Le Crazy Horse Saloon or Le Crazy Horse de Paris is a Parisian cabaret known for its stage shows performed by nude female dancers and for the diverse range of magic and variety 'turns' between each nude show and the next. Its owners have helped to create related cabaret and burlesque shows in other cities. Unrelated businesses have used the phrase "Crazy Horse" in their names.

History

The Paris Crazy Horse occupies former wine cellars (12 in all, which have been combined) of an impressive Haussmanian building at 12 Avenue George-V (from the British king George V, in French "George Cinq").

Alain Bernardin opened it in 1951 and personally operated it for decades until his death by suicide in 1994. Many of the original waiters (their names stitched in large letters onto the backs of their waistcoats) were also substantial shareholders in the original company. The enterprise remained a family business, in the hands of Bernardin's three children, until 2005, when it changed hands. By this time the name "Le Crazy Horse de Paris" was used for the original venue and Crazy Horse Paris for one in Las Vegas (formerly La Femme) at the MGM Grand.

Along with its dancers, the Crazy Horse has also been a popular venue for many other artists, including magicians, jugglers, and mimes. Bernardin explained that he loved magic because it corresponded with his vision: "[Magic] is a dream.  There is no show that is more dreamlike than a magic show.  And what we do with the girls is magic, too, because they aren't as beautiful as you see them onstage.  It's the magic of lights and costumes.  These are my dreams and fascinations that I put onstage."
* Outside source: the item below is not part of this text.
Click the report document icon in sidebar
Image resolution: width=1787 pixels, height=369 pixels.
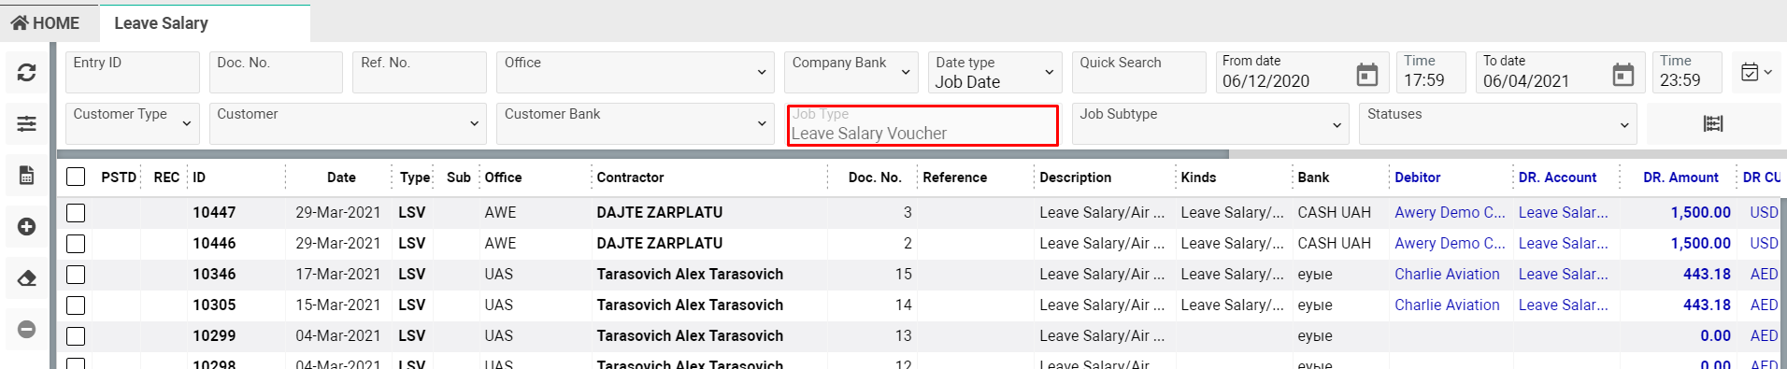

Under new shareholders and new management from 2005, Crazy Horse started featuring famous or prestigious artists stripping for a limited number of shows, including Dita Von Teese, Carmen Electra, Aria Cascaval, Arielle Dombasle or Pamela Anderson. They also hired Philippe Decouflé as choreographer. Kelly Brook appeared in the autumn of 2012. Also in 2012, the dancers went on strike for higher pay. Before the strike, which caused the cancellation of a high-profile revue for one day but generated a fantastic buzz for the cabaret, some sources mentioned a salary of €2,000 per month. Other sources said that settlement of the strike yielded a 15 percent pay raise. These numbers were denied by the management of the cabaret.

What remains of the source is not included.